Fui atrás da história e cruzei a Ponte Internacional da Amizade para a Ciudad del Este, no Paraguai. Lá, descobri que a emissão de bitcoins é um processo industrial, de uso intensivo de energia. Três fábricas tocadas por brasileiros dividem um mesmo condomínio industrial a cerca de 20 km do centro da cidade. Eles me explicaram que estavam no Paraguai apenas pela conta de luz. 

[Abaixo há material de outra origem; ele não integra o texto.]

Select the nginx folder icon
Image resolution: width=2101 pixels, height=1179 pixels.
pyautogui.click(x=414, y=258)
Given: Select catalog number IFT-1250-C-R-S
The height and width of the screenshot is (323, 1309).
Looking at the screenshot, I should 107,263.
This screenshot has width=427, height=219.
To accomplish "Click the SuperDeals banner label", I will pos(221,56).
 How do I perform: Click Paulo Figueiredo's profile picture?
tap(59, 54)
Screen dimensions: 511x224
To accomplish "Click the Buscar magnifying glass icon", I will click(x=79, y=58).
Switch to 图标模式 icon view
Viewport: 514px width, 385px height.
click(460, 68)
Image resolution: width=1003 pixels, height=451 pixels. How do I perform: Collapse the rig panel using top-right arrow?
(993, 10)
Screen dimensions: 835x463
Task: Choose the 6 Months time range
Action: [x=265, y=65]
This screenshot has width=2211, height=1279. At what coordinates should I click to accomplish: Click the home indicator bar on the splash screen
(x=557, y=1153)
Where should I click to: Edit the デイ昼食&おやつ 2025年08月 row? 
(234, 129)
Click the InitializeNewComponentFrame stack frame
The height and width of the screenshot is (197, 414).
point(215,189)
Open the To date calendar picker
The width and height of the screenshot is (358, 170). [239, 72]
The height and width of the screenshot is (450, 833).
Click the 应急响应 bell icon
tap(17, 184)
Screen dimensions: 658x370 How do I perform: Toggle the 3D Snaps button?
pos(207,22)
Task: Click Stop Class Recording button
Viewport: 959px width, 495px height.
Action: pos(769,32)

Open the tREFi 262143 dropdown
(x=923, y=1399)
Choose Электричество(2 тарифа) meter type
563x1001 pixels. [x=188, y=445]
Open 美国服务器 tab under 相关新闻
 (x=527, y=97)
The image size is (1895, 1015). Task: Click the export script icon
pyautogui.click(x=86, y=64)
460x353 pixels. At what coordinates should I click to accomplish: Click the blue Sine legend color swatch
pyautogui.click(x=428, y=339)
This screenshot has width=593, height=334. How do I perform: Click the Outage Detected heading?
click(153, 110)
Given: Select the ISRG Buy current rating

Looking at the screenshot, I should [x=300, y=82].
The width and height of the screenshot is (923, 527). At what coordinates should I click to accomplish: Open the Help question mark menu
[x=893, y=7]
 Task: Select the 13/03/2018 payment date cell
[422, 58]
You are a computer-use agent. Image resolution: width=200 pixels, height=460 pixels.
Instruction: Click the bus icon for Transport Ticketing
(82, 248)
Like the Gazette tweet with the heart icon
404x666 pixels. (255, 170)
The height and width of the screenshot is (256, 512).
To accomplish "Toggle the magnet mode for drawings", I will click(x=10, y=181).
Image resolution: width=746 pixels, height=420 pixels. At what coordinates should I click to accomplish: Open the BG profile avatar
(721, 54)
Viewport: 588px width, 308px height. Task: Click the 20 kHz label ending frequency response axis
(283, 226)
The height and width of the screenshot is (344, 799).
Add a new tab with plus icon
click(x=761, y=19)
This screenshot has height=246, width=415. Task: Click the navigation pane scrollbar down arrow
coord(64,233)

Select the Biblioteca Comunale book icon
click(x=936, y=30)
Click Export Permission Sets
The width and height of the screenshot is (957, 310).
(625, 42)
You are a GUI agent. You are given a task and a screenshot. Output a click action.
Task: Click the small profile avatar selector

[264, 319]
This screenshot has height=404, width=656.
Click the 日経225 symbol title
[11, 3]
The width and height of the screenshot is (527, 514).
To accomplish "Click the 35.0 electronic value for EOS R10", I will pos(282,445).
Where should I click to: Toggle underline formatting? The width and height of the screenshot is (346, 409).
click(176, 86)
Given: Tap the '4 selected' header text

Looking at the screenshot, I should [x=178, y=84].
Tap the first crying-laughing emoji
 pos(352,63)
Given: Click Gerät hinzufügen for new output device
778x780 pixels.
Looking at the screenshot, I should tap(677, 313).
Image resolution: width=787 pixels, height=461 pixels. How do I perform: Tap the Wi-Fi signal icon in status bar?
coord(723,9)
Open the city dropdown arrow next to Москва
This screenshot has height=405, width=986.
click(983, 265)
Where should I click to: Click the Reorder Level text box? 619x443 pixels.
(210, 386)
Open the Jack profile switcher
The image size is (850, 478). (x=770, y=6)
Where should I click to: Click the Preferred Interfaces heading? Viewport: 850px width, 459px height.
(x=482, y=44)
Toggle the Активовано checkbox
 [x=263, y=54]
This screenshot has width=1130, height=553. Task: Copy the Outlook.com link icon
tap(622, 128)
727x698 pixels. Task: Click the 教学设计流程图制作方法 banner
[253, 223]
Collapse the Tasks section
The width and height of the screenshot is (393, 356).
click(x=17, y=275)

Um quilowatt custa para uma empresa paraguaia US$ 0,04. No Brasil, o preço da energia mais barata (apenas para fins rurais) é sete vezes maior, em torno de US$ 0,28. Essa diferença se dá porque o Paraguai ainda é superavitário em eletricidade. Mas a empresa local de energia, Ande, não faz a menor ideia do impacto de uma fábrica de bitcoin para o sistema. Quando as máquinas foram inauguradas em um local, o bairro inteiro ficou no escuro (a rede pegou fogo). Mesmo hoje, com sistemas especiais, os blecautes acontecem ao menos uma vez por mês. 

A “produção” de bitcoin é feita por supercomputadores, equivalentes a seis videogames de última geração cada. Hoje, cerca de um milhão de máquinas funcionam ininterruptamente no mundo, emitindo 3,6 mil novas unidades de bitcoins todos os dias e consumindo 30 terawatts por hora (Twh) de luz elétrica, mais do que um país como a Dinamarca.